Postgres, SqlClient, schema, migrations, mappers
**When to use:** Drizzle schema, repositories, RLS, SqlClient wiring, Postgres migrations, `psql` / reset, or platform mappers (`toDomain*` / `toInsertRow`).
Best use case
Postgres, SqlClient, schema, migrations, mappers is best used when you need a repeatable AI agent workflow instead of a one-off prompt.
**When to use:** Drizzle schema, repositories, RLS, SqlClient wiring, Postgres migrations, `psql` / reset, or platform mappers (`toDomain*` / `toInsertRow`).

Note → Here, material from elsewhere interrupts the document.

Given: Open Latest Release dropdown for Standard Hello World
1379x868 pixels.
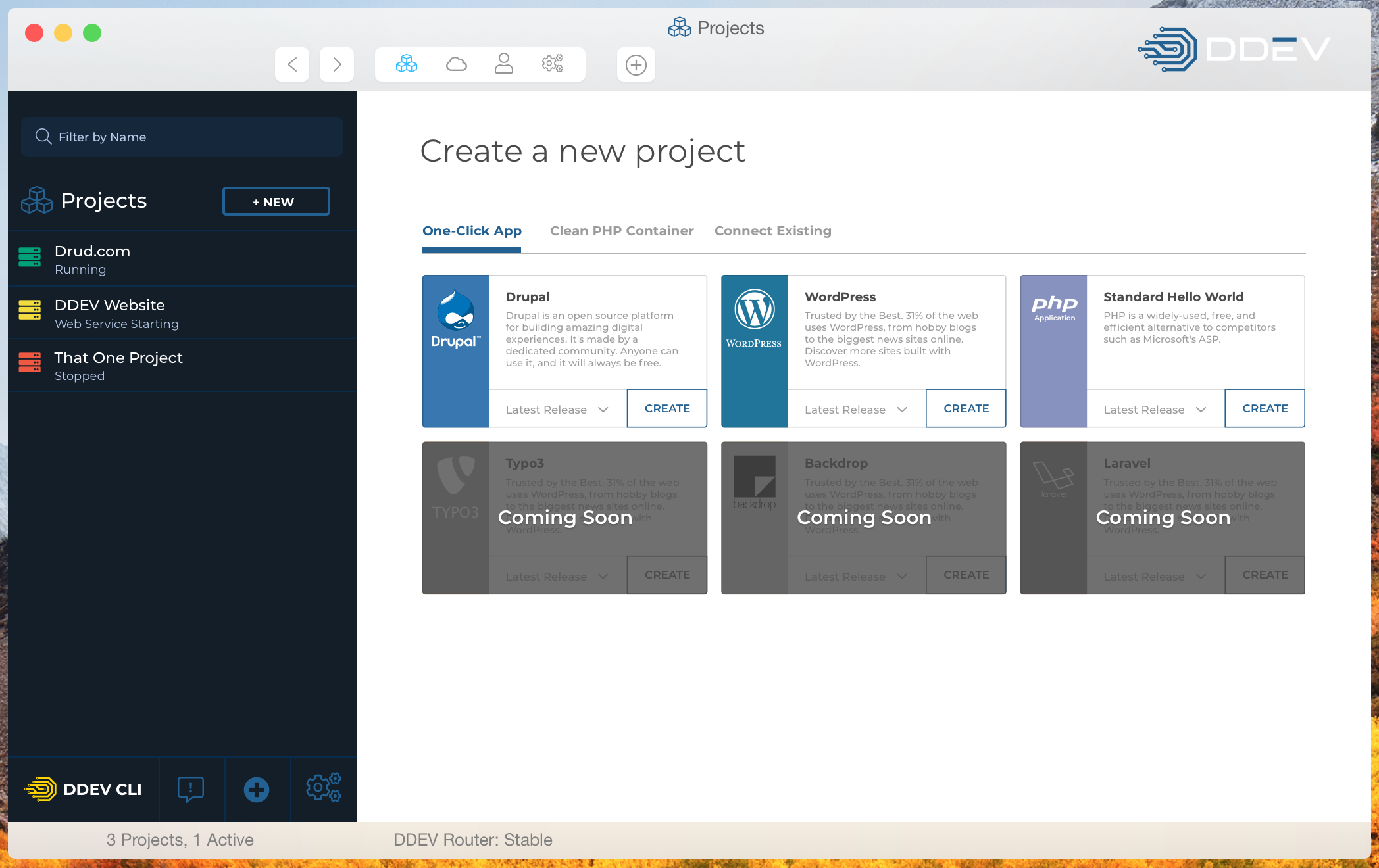Looking at the screenshot, I should click(1153, 408).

Teams using Postgres, SqlClient, schema, migrations, mappers should expect a more consistent output, faster repeated execution, less prompt rewriting.
When to use this skill
- You want a reusable workflow that can be run more than once with consistent structure.
When not to use this skill
- You only need a quick one-off answer and do not need a reusable workflow.
- You cannot install or maintain the underlying files, dependencies, or repository context.
Installation
Claude Code / Cursor / Codex
Manual Installation
- Download SKILL.md from GitHub
- Place it in
.claude/skills/database-postgres/SKILL.mdinside your project - Restart your AI agent — it will auto-discover the skill
How Postgres, SqlClient, schema, migrations, mappers Compares
| Feature / Agent | Postgres, SqlClient, schema, migrations, mappers | Standard Approach |
|---|---|---|
| Platform Support | Not specified | Limited / Varies |
| Context Awareness | High | Baseline |
| Installation Complexity | Unknown | N/A |
Frequently Asked Questions
What does this skill do?
**When to use:** Drizzle schema, repositories, RLS, SqlClient wiring, Postgres migrations, `psql` / reset, or platform mappers (`toDomain*` / `toInsertRow`).
Where can I find the source code?
You can find the source code on GitHub using the link provided at the top of the page.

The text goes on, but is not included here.